DM'ing for a swordmage can be pretty annoying. They have a lot of interrupts, and leave you high and dry abilities. But that's why you build redundancy into your encounters. Fighters can sometimes do similar lock downs too. And that just means they are doing their jobs. I find it's usually best to suffer the consequences of whatever it is those defenders are doing, and make your best move.
If it means the Swordmage gets to teleport out of the trap, fine, the trap might have failed anyway. If you take a combat challenge attack from the fighter to shift to a position where you can blast the whole party, just suffer the attack. So the monster takes a bit of damage. Monsters have nice pools of hit points precisely for this reason.
If a monster needs to take an opportunity attack from the rogue so it can go flank the rogue, make it happen. Taking some damage is well worth a +2 to hit. Dealing flanking skirmisher damage on a rogue and maybe knocking them down or dazing them is well worth the 8-10 points you took from the free attack.
Monster tactics are quite a bit different than PC tactics because they have different resources, the biggest one of which is their HP's.
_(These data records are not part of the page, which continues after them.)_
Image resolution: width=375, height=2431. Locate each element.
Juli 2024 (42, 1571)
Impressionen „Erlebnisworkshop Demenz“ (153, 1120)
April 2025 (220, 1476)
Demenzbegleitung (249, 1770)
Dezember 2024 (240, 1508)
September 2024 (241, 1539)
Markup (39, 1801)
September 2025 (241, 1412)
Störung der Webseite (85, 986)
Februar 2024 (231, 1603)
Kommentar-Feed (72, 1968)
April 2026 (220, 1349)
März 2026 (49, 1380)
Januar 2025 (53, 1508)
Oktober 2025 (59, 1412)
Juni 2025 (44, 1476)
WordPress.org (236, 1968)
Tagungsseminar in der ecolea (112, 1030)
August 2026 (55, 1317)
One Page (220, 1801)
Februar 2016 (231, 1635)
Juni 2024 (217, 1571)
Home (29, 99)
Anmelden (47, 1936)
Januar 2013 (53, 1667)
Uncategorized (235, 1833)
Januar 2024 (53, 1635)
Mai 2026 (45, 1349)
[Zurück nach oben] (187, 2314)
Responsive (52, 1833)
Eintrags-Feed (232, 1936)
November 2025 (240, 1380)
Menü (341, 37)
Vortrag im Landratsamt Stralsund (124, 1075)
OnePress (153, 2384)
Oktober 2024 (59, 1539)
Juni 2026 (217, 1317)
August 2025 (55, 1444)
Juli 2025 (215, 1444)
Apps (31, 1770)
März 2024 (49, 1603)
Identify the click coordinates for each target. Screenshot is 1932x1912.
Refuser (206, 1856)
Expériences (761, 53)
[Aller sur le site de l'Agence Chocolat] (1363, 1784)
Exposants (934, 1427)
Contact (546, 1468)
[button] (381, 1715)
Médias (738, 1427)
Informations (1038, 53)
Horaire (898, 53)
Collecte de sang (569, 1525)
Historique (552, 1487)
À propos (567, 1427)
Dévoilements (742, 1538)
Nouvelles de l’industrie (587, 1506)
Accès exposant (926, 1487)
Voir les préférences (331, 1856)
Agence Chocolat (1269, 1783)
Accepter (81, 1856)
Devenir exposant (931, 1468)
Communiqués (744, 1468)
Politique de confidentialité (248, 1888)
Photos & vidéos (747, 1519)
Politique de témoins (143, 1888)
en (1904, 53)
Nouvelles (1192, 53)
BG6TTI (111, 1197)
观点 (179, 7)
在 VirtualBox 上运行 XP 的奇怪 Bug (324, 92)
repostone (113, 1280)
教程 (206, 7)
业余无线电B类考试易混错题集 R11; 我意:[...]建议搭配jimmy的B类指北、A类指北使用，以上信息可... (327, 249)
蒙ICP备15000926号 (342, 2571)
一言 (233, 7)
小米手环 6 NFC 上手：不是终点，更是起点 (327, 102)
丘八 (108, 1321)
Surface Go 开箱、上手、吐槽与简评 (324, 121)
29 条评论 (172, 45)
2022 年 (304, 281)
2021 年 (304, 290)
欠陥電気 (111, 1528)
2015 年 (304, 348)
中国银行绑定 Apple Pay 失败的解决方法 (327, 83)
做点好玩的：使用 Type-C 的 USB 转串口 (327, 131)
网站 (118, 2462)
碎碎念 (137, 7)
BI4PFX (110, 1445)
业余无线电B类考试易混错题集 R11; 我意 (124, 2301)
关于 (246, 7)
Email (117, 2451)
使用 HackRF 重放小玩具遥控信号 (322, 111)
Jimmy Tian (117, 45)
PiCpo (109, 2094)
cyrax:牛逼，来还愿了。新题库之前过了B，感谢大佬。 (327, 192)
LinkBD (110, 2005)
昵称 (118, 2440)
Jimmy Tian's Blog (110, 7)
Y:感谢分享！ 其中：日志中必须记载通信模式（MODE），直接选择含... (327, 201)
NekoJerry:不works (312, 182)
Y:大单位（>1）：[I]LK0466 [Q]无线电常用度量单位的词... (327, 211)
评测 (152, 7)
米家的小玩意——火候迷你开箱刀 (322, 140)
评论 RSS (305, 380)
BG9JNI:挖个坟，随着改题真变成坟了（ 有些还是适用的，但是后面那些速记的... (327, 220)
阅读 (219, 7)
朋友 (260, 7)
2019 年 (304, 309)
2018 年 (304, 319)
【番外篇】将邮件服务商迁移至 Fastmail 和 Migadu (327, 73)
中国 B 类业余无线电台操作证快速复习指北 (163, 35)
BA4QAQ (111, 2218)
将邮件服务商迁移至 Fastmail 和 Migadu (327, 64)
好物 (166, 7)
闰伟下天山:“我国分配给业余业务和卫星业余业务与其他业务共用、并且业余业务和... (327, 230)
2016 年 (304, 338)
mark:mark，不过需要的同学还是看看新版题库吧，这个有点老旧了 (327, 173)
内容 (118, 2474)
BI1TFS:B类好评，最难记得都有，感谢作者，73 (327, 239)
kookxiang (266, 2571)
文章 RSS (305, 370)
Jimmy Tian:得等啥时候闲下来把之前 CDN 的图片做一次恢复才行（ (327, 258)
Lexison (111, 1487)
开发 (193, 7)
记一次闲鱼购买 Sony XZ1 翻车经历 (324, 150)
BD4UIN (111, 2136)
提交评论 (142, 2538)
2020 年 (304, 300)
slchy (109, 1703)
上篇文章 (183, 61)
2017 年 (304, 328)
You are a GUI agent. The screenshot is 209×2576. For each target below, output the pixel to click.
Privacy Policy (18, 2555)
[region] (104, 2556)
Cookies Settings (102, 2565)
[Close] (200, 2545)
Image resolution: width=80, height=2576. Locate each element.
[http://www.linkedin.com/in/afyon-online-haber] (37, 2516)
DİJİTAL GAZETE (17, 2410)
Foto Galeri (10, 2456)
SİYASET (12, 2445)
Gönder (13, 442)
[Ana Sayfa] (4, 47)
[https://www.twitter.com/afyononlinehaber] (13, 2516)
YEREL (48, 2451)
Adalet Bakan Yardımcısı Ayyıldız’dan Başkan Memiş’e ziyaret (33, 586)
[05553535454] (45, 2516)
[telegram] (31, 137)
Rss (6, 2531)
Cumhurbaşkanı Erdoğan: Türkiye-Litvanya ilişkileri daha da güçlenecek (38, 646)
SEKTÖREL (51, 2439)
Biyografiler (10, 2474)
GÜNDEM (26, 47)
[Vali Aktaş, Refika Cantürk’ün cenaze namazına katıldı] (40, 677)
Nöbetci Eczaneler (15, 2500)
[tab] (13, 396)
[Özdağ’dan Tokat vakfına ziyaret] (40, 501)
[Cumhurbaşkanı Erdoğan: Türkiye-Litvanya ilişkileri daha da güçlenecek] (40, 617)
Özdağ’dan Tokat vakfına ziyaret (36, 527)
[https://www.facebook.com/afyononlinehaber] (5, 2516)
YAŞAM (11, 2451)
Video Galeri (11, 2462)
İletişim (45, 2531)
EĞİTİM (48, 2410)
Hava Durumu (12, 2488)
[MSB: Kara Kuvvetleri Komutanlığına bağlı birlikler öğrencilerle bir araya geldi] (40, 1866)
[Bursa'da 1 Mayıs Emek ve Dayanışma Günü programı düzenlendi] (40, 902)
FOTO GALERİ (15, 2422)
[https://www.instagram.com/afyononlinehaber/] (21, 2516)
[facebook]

So I try to use that resource to press the PC's into difficult positions, where even if the outcome of the battle highly favors the PC's, they feel like they are in a tight spot and must use encounter/daily powers to get themselves out of the jam they are in.
Monsters have one major goal, to wear the PC's down before their next fight. So sometimes an intelligent nemesis, might observe the party warlord was severely wounded in a fight, and send an assassin/lurker after the warlord. This might be a quick fight for the party as they speedily dispatch the assassin, but if it does some serious damage to the warlord before it goes down, running him out of surges, the party will have to be very careful not to expose their leader in future fights, so the warlord may no longer be as effective.
There are lots of ways to keep players threatened. You just have to come to terms with the fact that the first encounter of the day, is not likely to be the one that sends the party running home, unless you seriously increase the threat level.